SUPPLIED ENTRIES Start Marker

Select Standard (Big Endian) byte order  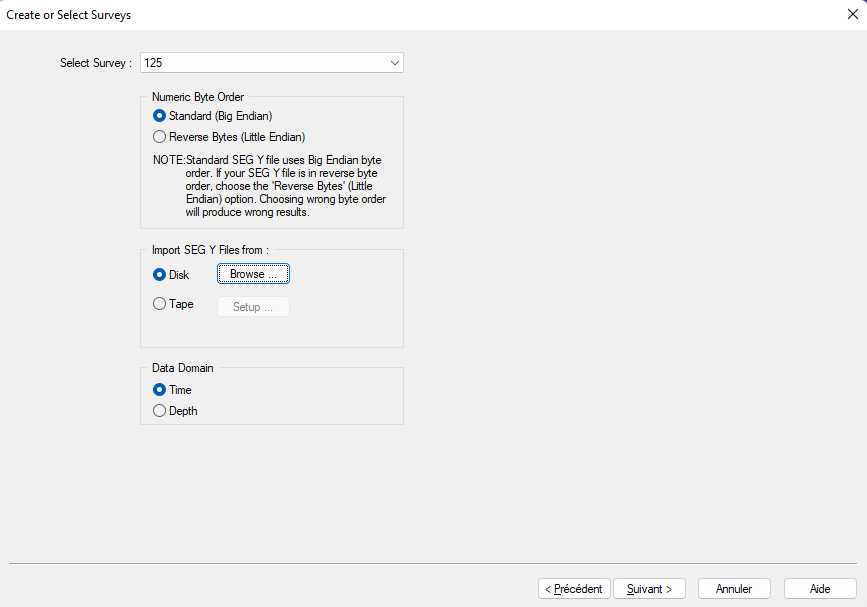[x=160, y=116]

SUPPLIED ENTRIES End Marker
SUPPLIED ENTRIES Start Marker

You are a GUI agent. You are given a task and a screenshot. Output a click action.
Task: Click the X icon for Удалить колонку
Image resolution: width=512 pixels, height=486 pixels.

SUPPLIED ENTRIES End Marker
SUPPLIED ENTRIES Start Marker

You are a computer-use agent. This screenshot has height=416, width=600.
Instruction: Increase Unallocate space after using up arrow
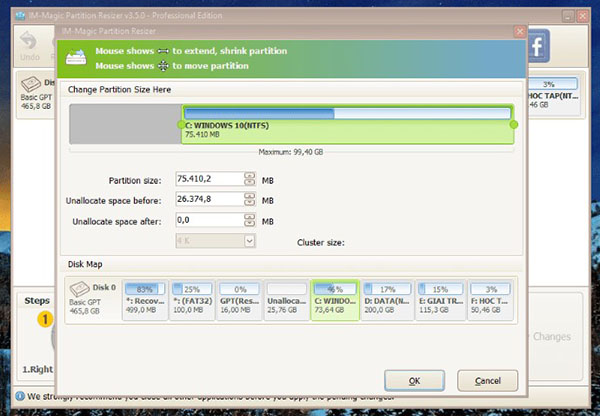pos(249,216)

SUPPLIED ENTRIES End Marker

:: PROBLEM DESCRIPTION ::
Out of the material above, gather each line where "width" appears.

:: EXERCISE RESPONSE ::
Image resolution: width=512 pixels, height=486 pixels.
You are a computer-use agent. This screenshot has height=416, width=600.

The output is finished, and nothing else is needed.